One of the ways they have fun together is John chasing the girls around the house in his power wheelchair, which the family was able to purchase thanks to a grant from Project Main St. John says that he owes so much to the organization for what they have done for his family.

“Project Main St. has been incredible. I’m rarely at a loss for words but I couldn’t find the right adjective to say how much Project Main St. has meant to my family. There was no way we could have afforded the power chair without their help.”

“Within a week, Project Main St. reached out and helped us. John had not been able to walk for two years and he was either using a manual wheelchair or just sitting in his chair. He had no way of getting around and he hadn’t seen rooms of our house in a long time,” Martha said. “The first time he moved around in the power chair, the girls were beyond excited. They like to sit in his lap, he’s able to come outside into the backyard. Project Main St. really made that possible for us.”

With ALS, the push for awareness and increased funding is still an urgent matter for everyone fighting the disease and the Kennedy family is hopeful that Major League Baseball’s Lou Gehrig Day will be an impetus for increased exposure for the disease.

“I think its outstanding.

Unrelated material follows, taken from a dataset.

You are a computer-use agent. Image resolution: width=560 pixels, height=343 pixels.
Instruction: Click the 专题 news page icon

The fact that MLB would devote an entire day to it is a great start. I say great start because there’s a lot of work to be done,” John said.

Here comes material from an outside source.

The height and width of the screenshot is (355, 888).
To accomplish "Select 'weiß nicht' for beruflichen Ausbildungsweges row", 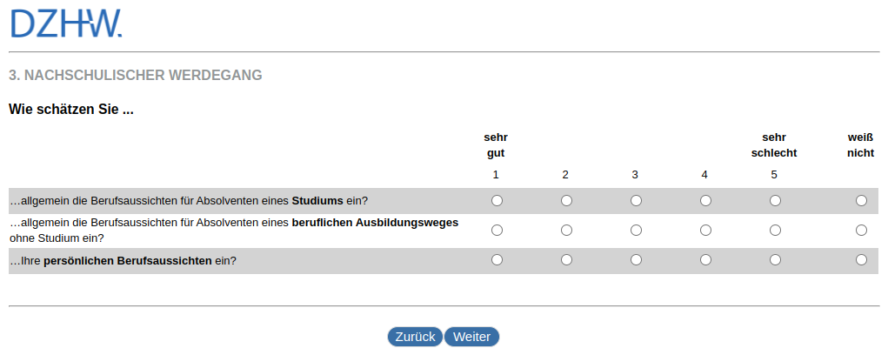I will [x=861, y=231].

Martha adds about fighting ALS, “It’s a disease that debilitates someone completely. It affects our whole family. Our oldest daughter was born when he started having symptoms. So, they’ve never known him any other way. Not being able to talk and walk, and they don’t remember his voice. So, this is a disease that slowly takes everything from you.”

“People don’t know how hard people fight to stay alive with this disease, it’s so easy to give up. John has never not gotten out of bed. It’s been a hard 10 years, a really long time, and we hope through Major League Baseball and Project Main St. and bringing awareness to this, that people will know that it’s a struggle and there are so many ways we can make it easier for people to live with this disease and to find a cure.”

And while the progress to finding a cure has been slow, John remains optimistic, because for him, there is just no other way to approach each day.

“When I started typing I was prepared to say that I was not optimistic about the progress that has been made, but to keep fighting this well you honestly just can’t have that type of attitude. So yes, absolutely I am optimistic about the progress that has been made, and I look forward to the progress that will be made because of Major League Baseball taking a day to highlight the progress that has been made.”

While John knows ALS might take away some of the moments he was looking forward to most, such as walking his daughters down the aisle at their weddings, he also knows that what’s important right now is embracing their family motto and living in the moment.

“Hopefully people will know that I am a good dad. I have learned that people rush through too much and that people need to slow down and take time for your family and for others.”